Instructions to follow: Only an exact repetition of all the entries will be accepted.
=====
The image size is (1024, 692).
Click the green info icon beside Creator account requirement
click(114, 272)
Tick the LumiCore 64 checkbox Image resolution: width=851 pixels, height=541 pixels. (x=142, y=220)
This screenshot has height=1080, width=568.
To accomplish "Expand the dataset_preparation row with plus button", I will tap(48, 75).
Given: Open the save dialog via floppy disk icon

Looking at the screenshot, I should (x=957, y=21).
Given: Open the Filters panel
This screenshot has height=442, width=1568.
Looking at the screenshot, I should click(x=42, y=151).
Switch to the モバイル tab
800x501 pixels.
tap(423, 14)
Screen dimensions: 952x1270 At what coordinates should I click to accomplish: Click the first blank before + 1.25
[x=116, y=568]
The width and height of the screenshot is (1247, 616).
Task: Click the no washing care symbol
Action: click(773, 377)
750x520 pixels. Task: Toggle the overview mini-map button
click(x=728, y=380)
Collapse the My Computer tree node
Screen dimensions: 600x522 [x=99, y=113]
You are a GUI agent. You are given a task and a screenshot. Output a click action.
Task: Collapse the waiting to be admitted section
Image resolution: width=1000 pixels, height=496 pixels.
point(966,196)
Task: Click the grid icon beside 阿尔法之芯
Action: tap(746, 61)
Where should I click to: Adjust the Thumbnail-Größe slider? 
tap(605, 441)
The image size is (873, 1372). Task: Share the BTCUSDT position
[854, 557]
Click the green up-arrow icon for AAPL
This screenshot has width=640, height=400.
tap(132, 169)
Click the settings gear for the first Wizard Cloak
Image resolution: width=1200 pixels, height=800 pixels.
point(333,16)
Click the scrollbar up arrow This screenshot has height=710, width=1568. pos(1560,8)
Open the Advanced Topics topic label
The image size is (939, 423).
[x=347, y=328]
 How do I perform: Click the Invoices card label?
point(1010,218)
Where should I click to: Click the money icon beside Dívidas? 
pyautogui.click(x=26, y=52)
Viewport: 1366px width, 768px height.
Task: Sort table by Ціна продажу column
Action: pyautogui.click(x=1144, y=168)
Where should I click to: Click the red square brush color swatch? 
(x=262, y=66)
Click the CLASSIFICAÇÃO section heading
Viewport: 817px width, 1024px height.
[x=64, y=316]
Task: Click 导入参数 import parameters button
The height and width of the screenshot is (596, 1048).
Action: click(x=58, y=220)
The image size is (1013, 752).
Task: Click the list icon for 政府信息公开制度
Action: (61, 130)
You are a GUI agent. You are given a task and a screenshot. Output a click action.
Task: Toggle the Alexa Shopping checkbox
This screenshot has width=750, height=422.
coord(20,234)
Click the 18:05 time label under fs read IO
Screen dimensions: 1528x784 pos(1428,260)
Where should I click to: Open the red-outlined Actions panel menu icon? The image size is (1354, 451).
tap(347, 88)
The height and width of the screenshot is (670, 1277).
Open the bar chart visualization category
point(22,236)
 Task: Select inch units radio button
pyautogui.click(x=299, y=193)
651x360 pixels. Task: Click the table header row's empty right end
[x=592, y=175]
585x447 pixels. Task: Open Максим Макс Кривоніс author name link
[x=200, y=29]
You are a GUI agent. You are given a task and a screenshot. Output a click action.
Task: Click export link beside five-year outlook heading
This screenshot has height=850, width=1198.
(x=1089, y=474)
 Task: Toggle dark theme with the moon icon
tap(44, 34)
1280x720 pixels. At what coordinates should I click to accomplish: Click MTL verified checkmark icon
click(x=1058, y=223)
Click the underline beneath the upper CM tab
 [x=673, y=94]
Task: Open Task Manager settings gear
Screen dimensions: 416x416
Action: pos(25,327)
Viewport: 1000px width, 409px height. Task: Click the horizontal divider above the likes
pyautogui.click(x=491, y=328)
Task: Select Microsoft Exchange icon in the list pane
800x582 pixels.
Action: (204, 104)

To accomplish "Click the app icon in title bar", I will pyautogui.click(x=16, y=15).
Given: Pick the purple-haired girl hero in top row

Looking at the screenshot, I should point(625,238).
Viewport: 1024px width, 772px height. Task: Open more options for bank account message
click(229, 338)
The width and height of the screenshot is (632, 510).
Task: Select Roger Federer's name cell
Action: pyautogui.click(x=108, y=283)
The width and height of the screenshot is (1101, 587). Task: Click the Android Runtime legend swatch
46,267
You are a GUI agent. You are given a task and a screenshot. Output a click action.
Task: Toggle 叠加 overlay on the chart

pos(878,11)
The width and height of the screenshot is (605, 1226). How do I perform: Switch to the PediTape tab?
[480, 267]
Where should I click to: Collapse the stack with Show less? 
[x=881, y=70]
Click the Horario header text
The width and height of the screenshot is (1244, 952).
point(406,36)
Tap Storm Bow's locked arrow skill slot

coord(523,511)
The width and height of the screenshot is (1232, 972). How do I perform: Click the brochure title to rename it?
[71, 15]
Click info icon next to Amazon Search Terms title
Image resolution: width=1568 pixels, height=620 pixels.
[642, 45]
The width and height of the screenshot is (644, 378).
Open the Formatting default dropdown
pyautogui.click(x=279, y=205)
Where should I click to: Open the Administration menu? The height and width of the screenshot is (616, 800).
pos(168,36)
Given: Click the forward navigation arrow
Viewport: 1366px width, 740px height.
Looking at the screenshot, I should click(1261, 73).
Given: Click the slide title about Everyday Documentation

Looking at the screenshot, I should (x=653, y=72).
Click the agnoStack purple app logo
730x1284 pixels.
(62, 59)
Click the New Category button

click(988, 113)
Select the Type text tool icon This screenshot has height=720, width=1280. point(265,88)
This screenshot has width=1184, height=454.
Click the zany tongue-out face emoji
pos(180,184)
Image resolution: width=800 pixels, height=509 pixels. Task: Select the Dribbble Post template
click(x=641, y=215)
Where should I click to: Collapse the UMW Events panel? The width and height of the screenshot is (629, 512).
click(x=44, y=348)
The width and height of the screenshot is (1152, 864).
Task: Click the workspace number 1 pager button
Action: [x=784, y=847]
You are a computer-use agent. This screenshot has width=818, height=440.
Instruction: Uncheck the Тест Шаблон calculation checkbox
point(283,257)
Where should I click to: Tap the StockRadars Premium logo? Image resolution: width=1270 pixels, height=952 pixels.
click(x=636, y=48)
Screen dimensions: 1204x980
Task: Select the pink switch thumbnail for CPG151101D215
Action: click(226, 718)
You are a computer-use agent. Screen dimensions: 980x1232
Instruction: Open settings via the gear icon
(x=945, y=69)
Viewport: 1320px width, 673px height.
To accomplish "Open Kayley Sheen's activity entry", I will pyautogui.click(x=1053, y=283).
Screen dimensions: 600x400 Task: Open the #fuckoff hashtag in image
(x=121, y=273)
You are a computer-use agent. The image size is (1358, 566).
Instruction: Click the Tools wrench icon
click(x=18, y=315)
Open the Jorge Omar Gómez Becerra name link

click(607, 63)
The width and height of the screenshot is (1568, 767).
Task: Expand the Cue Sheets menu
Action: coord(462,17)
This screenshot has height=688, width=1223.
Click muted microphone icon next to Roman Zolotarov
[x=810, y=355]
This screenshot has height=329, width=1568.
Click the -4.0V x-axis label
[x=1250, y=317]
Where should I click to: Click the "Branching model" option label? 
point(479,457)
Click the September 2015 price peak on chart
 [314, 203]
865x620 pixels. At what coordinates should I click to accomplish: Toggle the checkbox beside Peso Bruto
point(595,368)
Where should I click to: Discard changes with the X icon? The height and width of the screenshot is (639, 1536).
=====
Answer for the task:
The image size is (1024, 692).
Click the green info icon beside Creator account requirement
click(114, 272)
Tick the LumiCore 64 checkbox Image resolution: width=851 pixels, height=541 pixels. (x=142, y=220)
This screenshot has height=1080, width=568.
To accomplish "Expand the dataset_preparation row with plus button", I will tap(48, 75).
Given: Open the save dialog via floppy disk icon

Looking at the screenshot, I should (x=957, y=21).
Given: Open the Filters panel
This screenshot has height=442, width=1568.
Looking at the screenshot, I should click(x=42, y=151).
Switch to the モバイル tab
800x501 pixels.
tap(423, 14)
Screen dimensions: 952x1270 At what coordinates should I click to accomplish: Click the first blank before + 1.25
[x=116, y=568]
The width and height of the screenshot is (1247, 616).
Task: Click the no washing care symbol
Action: click(773, 377)
750x520 pixels. Task: Toggle the overview mini-map button
click(x=728, y=380)
Collapse the My Computer tree node
Screen dimensions: 600x522 [x=99, y=113]
You are a GUI agent. You are given a task and a screenshot. Output a click action.
Task: Collapse the waiting to be admitted section
Image resolution: width=1000 pixels, height=496 pixels.
point(966,196)
Task: Click the grid icon beside 阿尔法之芯
Action: tap(746, 61)
Where should I click to: Adjust the Thumbnail-Größe slider? 
tap(605, 441)
The image size is (873, 1372). Task: Share the BTCUSDT position
[854, 557]
Click the green up-arrow icon for AAPL
This screenshot has width=640, height=400.
tap(132, 169)
Click the settings gear for the first Wizard Cloak
Image resolution: width=1200 pixels, height=800 pixels.
point(333,16)
Click the scrollbar up arrow This screenshot has height=710, width=1568. pos(1560,8)
Open the Advanced Topics topic label
The image size is (939, 423).
[x=347, y=328]
 How do I perform: Click the Invoices card label?
point(1010,218)
Where should I click to: Click the money icon beside Dívidas? 
pyautogui.click(x=26, y=52)
Viewport: 1366px width, 768px height.
Task: Sort table by Ціна продажу column
Action: pyautogui.click(x=1144, y=168)
Where should I click to: Click the red square brush color swatch? 
(x=262, y=66)
Click the CLASSIFICAÇÃO section heading
Viewport: 817px width, 1024px height.
[x=64, y=316]
Task: Click 导入参数 import parameters button
The height and width of the screenshot is (596, 1048).
Action: click(x=58, y=220)
The image size is (1013, 752).
Task: Click the list icon for 政府信息公开制度
Action: (61, 130)
You are a GUI agent. You are given a task and a screenshot. Output a click action.
Task: Toggle the Alexa Shopping checkbox
This screenshot has width=750, height=422.
coord(20,234)
Click the 18:05 time label under fs read IO
Screen dimensions: 1528x784 pos(1428,260)
Where should I click to: Open the red-outlined Actions panel menu icon? The image size is (1354, 451).
tap(347, 88)
The height and width of the screenshot is (670, 1277).
Open the bar chart visualization category
point(22,236)
 Task: Select inch units radio button
pyautogui.click(x=299, y=193)
651x360 pixels. Task: Click the table header row's empty right end
[x=592, y=175]
585x447 pixels. Task: Open Максим Макс Кривоніс author name link
[x=200, y=29]
You are a GUI agent. You are given a task and a screenshot. Output a click action.
Task: Click export link beside five-year outlook heading
This screenshot has height=850, width=1198.
(x=1089, y=474)
 Task: Toggle dark theme with the moon icon
tap(44, 34)
1280x720 pixels. At what coordinates should I click to accomplish: Click MTL verified checkmark icon
click(x=1058, y=223)
Click the underline beneath the upper CM tab
 [x=673, y=94]
Task: Open Task Manager settings gear
Screen dimensions: 416x416
Action: pos(25,327)
Viewport: 1000px width, 409px height. Task: Click the horizontal divider above the likes
pyautogui.click(x=491, y=328)
Task: Select Microsoft Exchange icon in the list pane
800x582 pixels.
Action: (204, 104)

To accomplish "Click the app icon in title bar", I will pyautogui.click(x=16, y=15).
Given: Pick the purple-haired girl hero in top row

Looking at the screenshot, I should point(625,238).
Viewport: 1024px width, 772px height. Task: Open more options for bank account message
click(229, 338)
The width and height of the screenshot is (632, 510).
Task: Select Roger Federer's name cell
Action: pyautogui.click(x=108, y=283)
The width and height of the screenshot is (1101, 587). Task: Click the Android Runtime legend swatch
46,267
You are a GUI agent. You are given a task and a screenshot. Output a click action.
Task: Toggle 叠加 overlay on the chart

pos(878,11)
The width and height of the screenshot is (605, 1226). How do I perform: Switch to the PediTape tab?
[480, 267]
Where should I click to: Collapse the stack with Show less? 
[x=881, y=70]
Click the Horario header text
The width and height of the screenshot is (1244, 952).
point(406,36)
Tap Storm Bow's locked arrow skill slot

coord(523,511)
The width and height of the screenshot is (1232, 972). How do I perform: Click the brochure title to rename it?
[71, 15]
Click info icon next to Amazon Search Terms title
Image resolution: width=1568 pixels, height=620 pixels.
[642, 45]
The width and height of the screenshot is (644, 378).
Open the Formatting default dropdown
pyautogui.click(x=279, y=205)
Where should I click to: Open the Administration menu? The height and width of the screenshot is (616, 800).
pos(168,36)
Given: Click the forward navigation arrow
Viewport: 1366px width, 740px height.
Looking at the screenshot, I should click(1261, 73).
Given: Click the slide title about Everyday Documentation

Looking at the screenshot, I should (x=653, y=72).
Click the agnoStack purple app logo
730x1284 pixels.
(62, 59)
Click the New Category button

click(988, 113)
Select the Type text tool icon This screenshot has height=720, width=1280. point(265,88)
This screenshot has width=1184, height=454.
Click the zany tongue-out face emoji
pos(180,184)
Image resolution: width=800 pixels, height=509 pixels. Task: Select the Dribbble Post template
click(x=641, y=215)
Where should I click to: Collapse the UMW Events panel? The width and height of the screenshot is (629, 512).
click(x=44, y=348)
The width and height of the screenshot is (1152, 864).
Task: Click the workspace number 1 pager button
Action: [x=784, y=847]
You are a computer-use agent. This screenshot has width=818, height=440.
Instruction: Uncheck the Тест Шаблон calculation checkbox
point(283,257)
Where should I click to: Tap the StockRadars Premium logo? Image resolution: width=1270 pixels, height=952 pixels.
click(x=636, y=48)
Screen dimensions: 1204x980
Task: Select the pink switch thumbnail for CPG151101D215
Action: click(226, 718)
You are a computer-use agent. Screen dimensions: 980x1232
Instruction: Open settings via the gear icon
(x=945, y=69)
Viewport: 1320px width, 673px height.
To accomplish "Open Kayley Sheen's activity entry", I will pyautogui.click(x=1053, y=283).
Screen dimensions: 600x400 Task: Open the #fuckoff hashtag in image
(x=121, y=273)
You are a computer-use agent. The image size is (1358, 566).
Instruction: Click the Tools wrench icon
click(x=18, y=315)
Open the Jorge Omar Gómez Becerra name link

click(607, 63)
The width and height of the screenshot is (1568, 767).
Task: Expand the Cue Sheets menu
Action: coord(462,17)
This screenshot has height=688, width=1223.
Click muted microphone icon next to Roman Zolotarov
[x=810, y=355]
This screenshot has height=329, width=1568.
Click the -4.0V x-axis label
[x=1250, y=317]
Where should I click to: Click the "Branching model" option label? 
point(479,457)
Click the September 2015 price peak on chart
 [314, 203]
865x620 pixels. At what coordinates should I click to accomplish: Toggle the checkbox beside Peso Bruto
point(595,368)
Where should I click to: Discard changes with the X icon? The height and width of the screenshot is (639, 1536).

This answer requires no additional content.